2018-07-13 00:48:34,244 WARN webapp.View (IndexedFileAggregatedLogsBlock.java:render(139)) - Can not load log meta from the log file:hdfs://hadoopnn1.net:8020/app-logs/rana/logs-ifile/application_1530921118753_0010/hadoopdn4.net_45454

Current log aggregation settings are:

"yarn.log-aggregation.file-formats" : "IndexedFormat,TFile",
"yarn.nodemanager.log-aggregation.debug-enabled" : "false",
"yarn.log-aggregation.retain-seconds" : "2592000",
"yarn.nodemanager.log-aggregation.num-log-files-per-app" : "336",
"yarn.log-aggregation.file-controller.IndexedFormat.class" : "org.apache.hadoop.yarn.logaggregation.filecontroller.ifile.LogAggregationIndexedFileController",
"yarn.log-aggregation-enable" : "true",
"yarn.nodemanager.log-aggregation.roll-monitoring-interval-seconds" : "3600",
"yarn.log-aggregation.file-controller.TFile.class" : "org.apache.hadoop.yarn.logaggregation.filecontroller.tfile.LogAggregationTFileController",
"yarn.nodemanager.log-aggregation.compression-type" : "gz",

Has anyone seen this before?

3 REPLIES 3

New Contributor

This is still a major problem for me. Can someone please help?
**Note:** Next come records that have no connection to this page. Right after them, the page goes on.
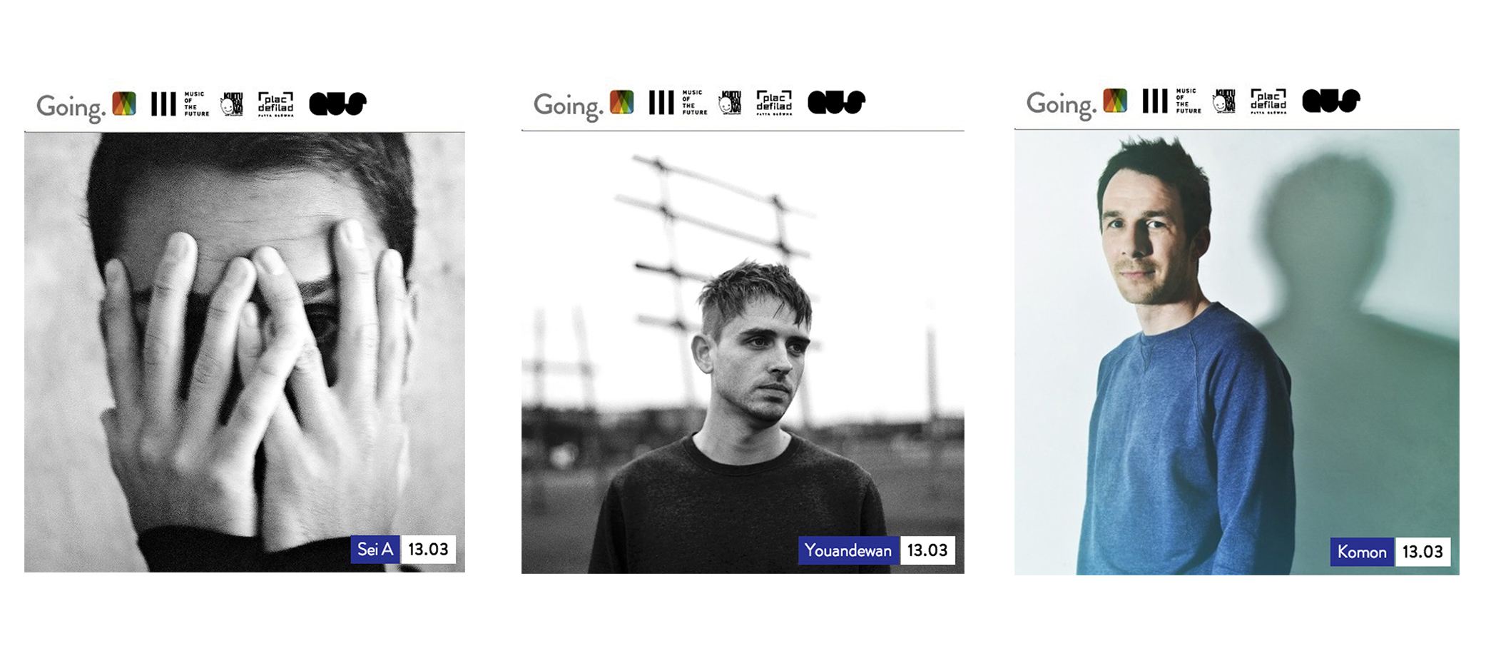1486x651 pixels.
Task: Select the blue Sei A name label
Action: (375, 549)
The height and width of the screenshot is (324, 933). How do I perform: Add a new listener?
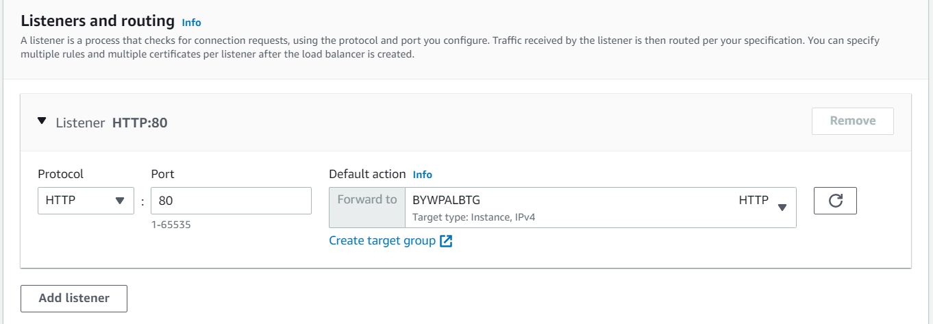tap(74, 298)
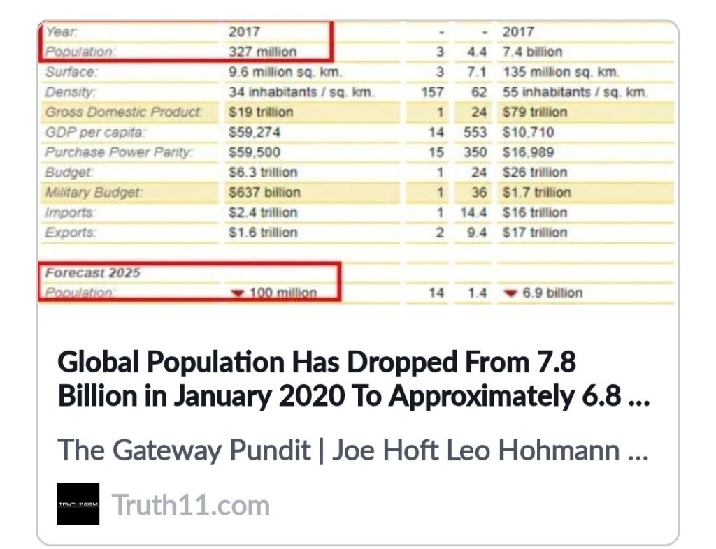The height and width of the screenshot is (549, 716).
Task: Click the Exports row label
Action: click(70, 233)
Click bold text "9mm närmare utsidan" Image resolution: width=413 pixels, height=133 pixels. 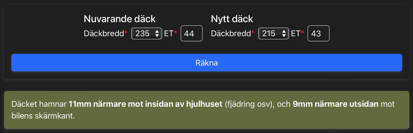335,104
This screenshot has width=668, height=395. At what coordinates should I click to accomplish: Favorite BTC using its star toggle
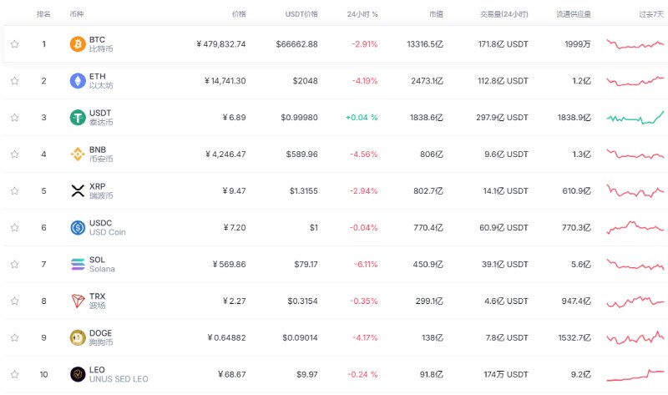click(14, 44)
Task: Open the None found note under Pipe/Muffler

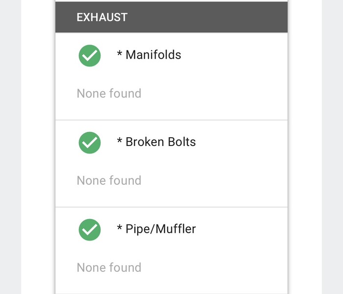Action: click(x=109, y=268)
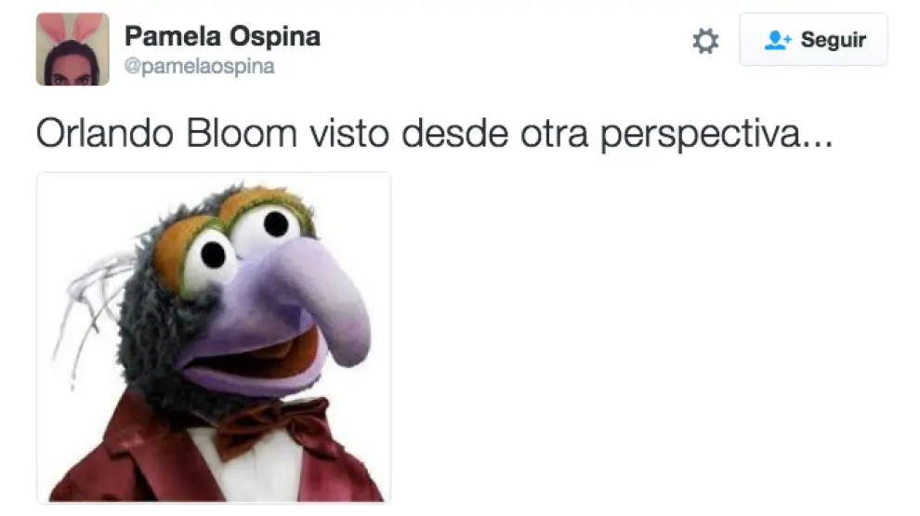Visit the @pamelaospina handle link

click(199, 66)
Log aggregation seems broken if it cannot be used on a busy cluster with mapreduce.

Versions are :

HDP-2.6.4.0

HDFS	2.7.3

YARN	2.7.3

MapReduce2	2.7.3

Tez	0.7.0

Hive	1.2.1000

HBase	1.1.2

Pig	0.16.0

Oozie	4.2.0

ZooKeeper	3.4.6

Ambari Infra	0.1.0

Ambari Metrics	0.1.0

Ranger	0.7.0

Ranger KMS	0.7.0

Slider	0.92.0

New Contributor

Still the same case for me, I am using HDP-2.6.5.41

New Contributor

Still the same case for me, I am using HDP-2.6.5.41